__Stored records__
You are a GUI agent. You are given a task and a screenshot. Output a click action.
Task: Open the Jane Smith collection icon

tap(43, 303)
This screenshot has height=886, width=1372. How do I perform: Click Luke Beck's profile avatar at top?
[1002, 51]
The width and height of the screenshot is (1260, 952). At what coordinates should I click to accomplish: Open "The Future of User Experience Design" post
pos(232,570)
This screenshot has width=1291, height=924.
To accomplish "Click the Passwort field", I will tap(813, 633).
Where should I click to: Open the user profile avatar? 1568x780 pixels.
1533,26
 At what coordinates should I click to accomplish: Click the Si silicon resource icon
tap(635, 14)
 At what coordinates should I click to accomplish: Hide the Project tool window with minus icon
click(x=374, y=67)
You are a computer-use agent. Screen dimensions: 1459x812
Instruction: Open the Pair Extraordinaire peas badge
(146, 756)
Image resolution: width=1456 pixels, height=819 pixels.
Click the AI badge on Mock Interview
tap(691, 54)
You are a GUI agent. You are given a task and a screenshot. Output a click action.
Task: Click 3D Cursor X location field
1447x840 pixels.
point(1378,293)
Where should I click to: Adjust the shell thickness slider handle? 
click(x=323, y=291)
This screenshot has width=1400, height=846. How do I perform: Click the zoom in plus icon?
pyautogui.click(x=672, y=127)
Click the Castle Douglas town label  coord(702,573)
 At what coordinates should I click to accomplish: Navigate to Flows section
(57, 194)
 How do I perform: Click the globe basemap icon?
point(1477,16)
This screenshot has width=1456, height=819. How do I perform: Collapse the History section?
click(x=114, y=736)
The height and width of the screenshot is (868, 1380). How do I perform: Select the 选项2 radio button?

__Task to carry out__
Emit verbatim the lines running from the one with "This screenshot has width=1400, height=846." through the last line of the data, both endpoints inclusive.

__Completed exercise__
This screenshot has width=1400, height=846. How do I perform: Click the zoom in plus icon?
pyautogui.click(x=672, y=127)
Click the Castle Douglas town label  coord(702,573)
 At what coordinates should I click to accomplish: Navigate to Flows section
(57, 194)
 How do I perform: Click the globe basemap icon?
point(1477,16)
This screenshot has width=1456, height=819. How do I perform: Collapse the History section?
click(x=114, y=736)
The height and width of the screenshot is (868, 1380). How do I perform: Select the 选项2 radio button?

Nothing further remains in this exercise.